Sunday 6 July 2014

Cutting corners

This day last year, 5 people were vaporised in Lac-Mégantic, PQ, Canada.  By which I mean they became their own carbon footprint because nothing solid was left of them, not even their shirt-buttons. We live a fairly secluded news-poor life-style but I'm still surprised that the events of the previous night weren't relayed with relish by RTE News. In April last year they broadcast a repellent clip on the radio of a small deafened girl crying for her father after a huge explosion in West, Texas. Maybe RTE covered the Lac-Mégantic Derailment, but I didn't hear anything about it until several weeks later. There must have been a fatal car-crash in Roscommon to bump the story.   The 5 missing-presumed-dead people and 42 regular-dead people were killed because of a failure to adequately control the safe operation of railways in Canada. My reading is that turning a profit for the management and shareholders trumped maintaining a safe level of redundancy in the complex system that railways represent.

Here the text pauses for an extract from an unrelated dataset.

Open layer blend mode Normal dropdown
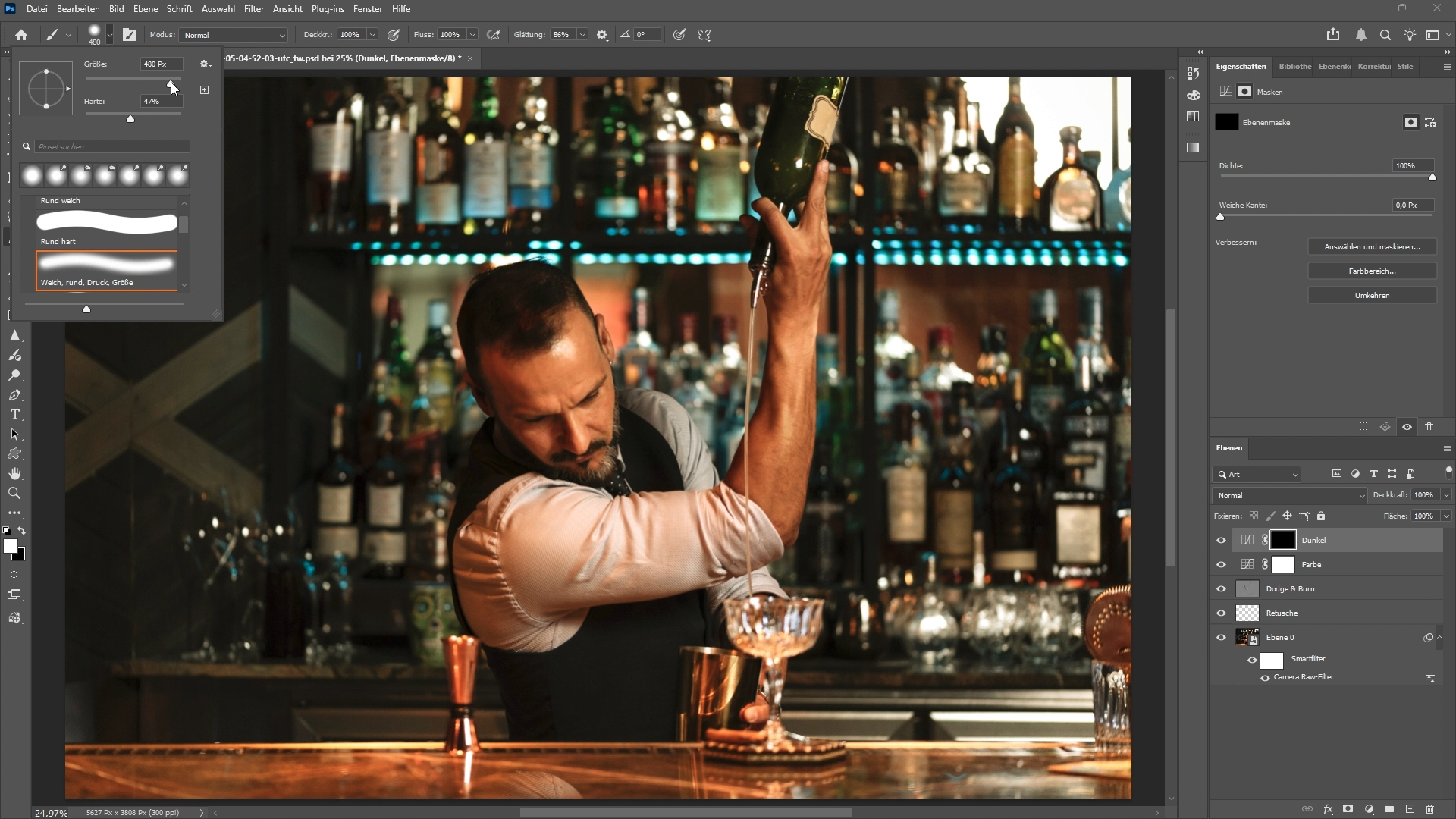This screenshot has width=1456, height=819. pyautogui.click(x=1289, y=495)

On 5th July 2013, a train left Montreal travelling East to St John, New Brunswick carrying over 7000 tons of crude oil for processing at an oil refinery.  The oil originated in the Bakken Formation in North Dakota and had probably been fracked out of its bedrock. The previous year, rail company had convinced the rail regulator that it was okay to put such trains - 1.4 km long (!) consisting of five engines, 72 brim-full oil-tankers and a caboose - in the sole charge of a single engineer (SPTO - single person train operation). At around midnight, at the end of  a long day's work, this engineer stopped his train, leaving one diesel engine running to maintain pressure in the air brakes, called a taxi and went off to a hotel for the night.  Shortly afterwards a passer-by noticed that the running engine was on fire, and called the fire-brigade.  They arrived, switched off the engine (following their standard operating procedure), extinguished the fire and went back to base. As soon as nobody was watching the train started to move s l o w l y forward under the gravitational force of a 1% slope. Twenty minutes later it had gone 11km and arrived in the middle of downtown Lac-Mégantic travelling at 100km/h without lights and left the rails on the first significant curve in the track.  60 of the tanker-cars trundled into the streets and started spilling their loads which didn't take long to ignite; the fire ruptured more tankers in a chain-reaction that wasn't brought under some sort of control until tea-time 16 hours later.  The oil spilled into the sewerage system and caused a succession of explosive eruptions blowing manhole covers into the air. Very few people were injured compared to the 40-50 people dead: a wall of burning oil is not a half-measure thing, and about as hard to out-run in bare feet as a tsunami.

I can now add another substance to the table of relative amounts it takes to kill one person
Botox Theory 150 ng
Sarin Syria 150 mg
Propylene Los Alfaques 150 kg
Carbon-dioxide Lake Nyos 150 ton
Beer London 150 ton
Crude oil Lac Mégantic 150 ton
Water Vajont 25000 ton
That's kind of interesting: crude oil is about as dangerous as beer and carbon-dioxide. I've described how difficult it was for the British Fleet Air-arm to ignite the the crude oild spilling out of the Torrey Canyon in 1967.  The beer cited above killed by drowning. One might, with advantage, consider its killing power when ingested.  But that's another story.